The United Kingdom is another key regional segment for car rental in Europe and is estimated to account for a notable share of the European market over the forecast period. The extensive airport network and growing e-commerce-driven logistics demand are boosting the car rental market in the UK. The UK Department for Transport reports high rental activity in cities like London and Manchester, catering to both tourists and business travelers.
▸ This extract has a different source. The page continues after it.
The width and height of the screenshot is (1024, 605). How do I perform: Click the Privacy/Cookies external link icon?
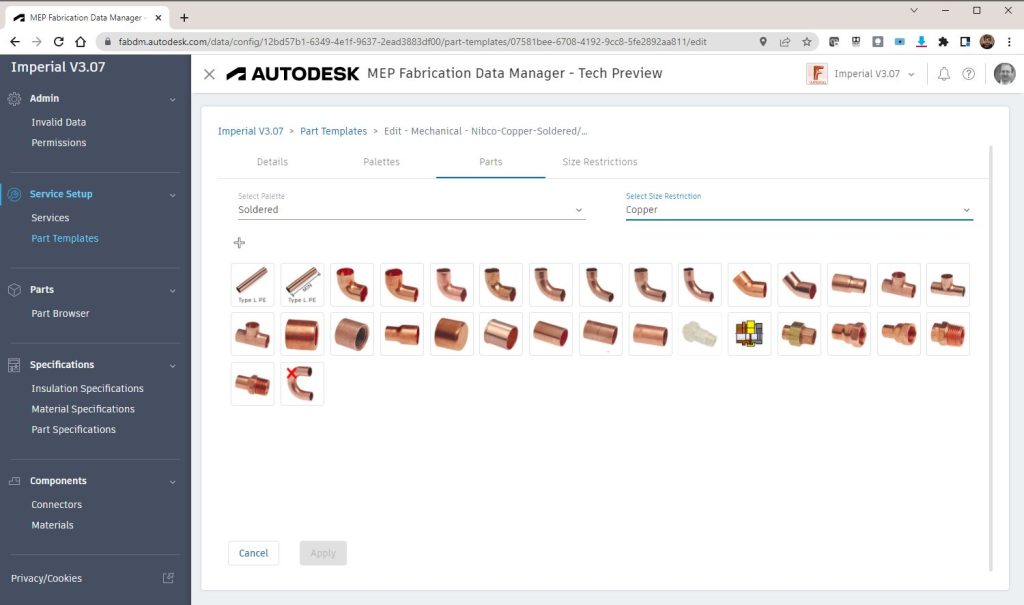pos(168,578)
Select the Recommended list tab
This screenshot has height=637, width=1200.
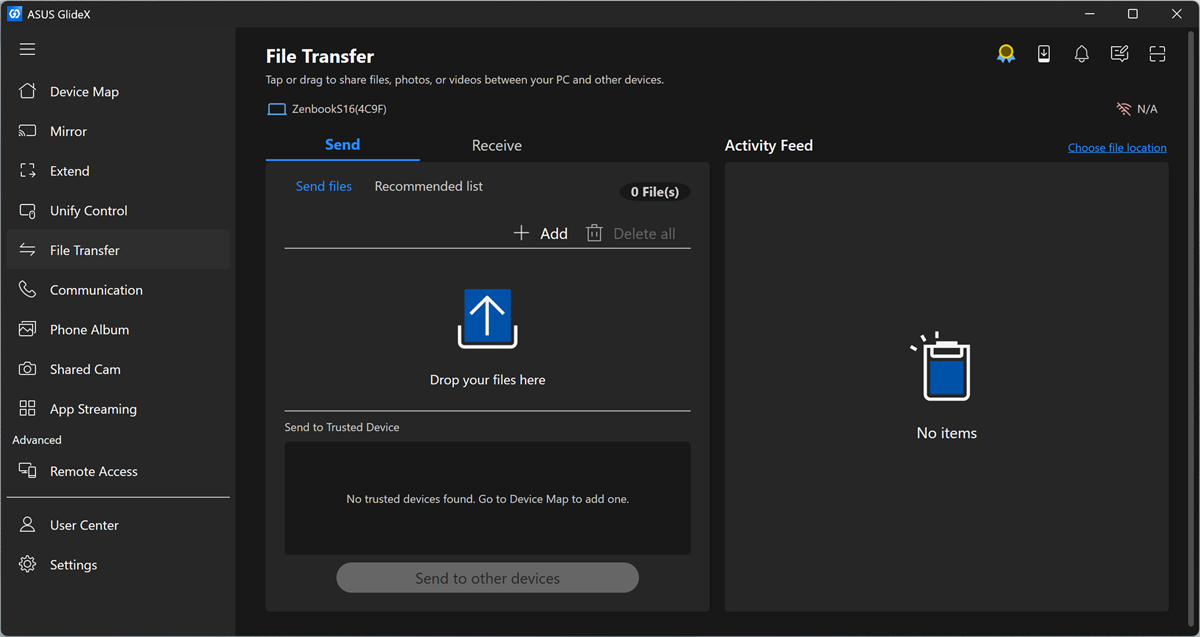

The increasing availability of electric vehicles in rental fleets highlights the UK’s commitment to sustainability, further enhancing its market position.
Avis Budget Group Inc., Enterprise Holdings Inc., Europcar International, The Hertz Corporation, Europcar Mobility Group, InterRent Car Rental, Peugeot Open-Europe, Localiza Rent a Car SA, SIXT SE, TOYOTA Rent a Car and Thrifty Car Rental Inc. are some of the noteworthy players in the Europe car rental market.
This research report on the European car rental market has been segmented and sub-segmented into the following categories.
By Vehicle
By Application
By Rental Duration
By Country
Frequently Asked Questions
The size of the European car rental market was valued at USD 15.2 billion in 2024
The Europe Car Rental Market is expected to grow at a CAGR of 13.1%.
The high vehicle costs and the increasing maintenance costs of the vehicles is the main factor boosting the growth of the Europe car rental market during the forecast period. Tourism is rapidly increasing in European countries.
The Europe Car Rental Market report is segmented into vehicle type, application type, rental duration type, and country.
Avis Budget Group Inc., Enterprise Holdings Inc., Europcar International, The Hertz Corporation, Europcar Mobility Group are some of the major players contributing to the growth of the Europe Car Rental Market.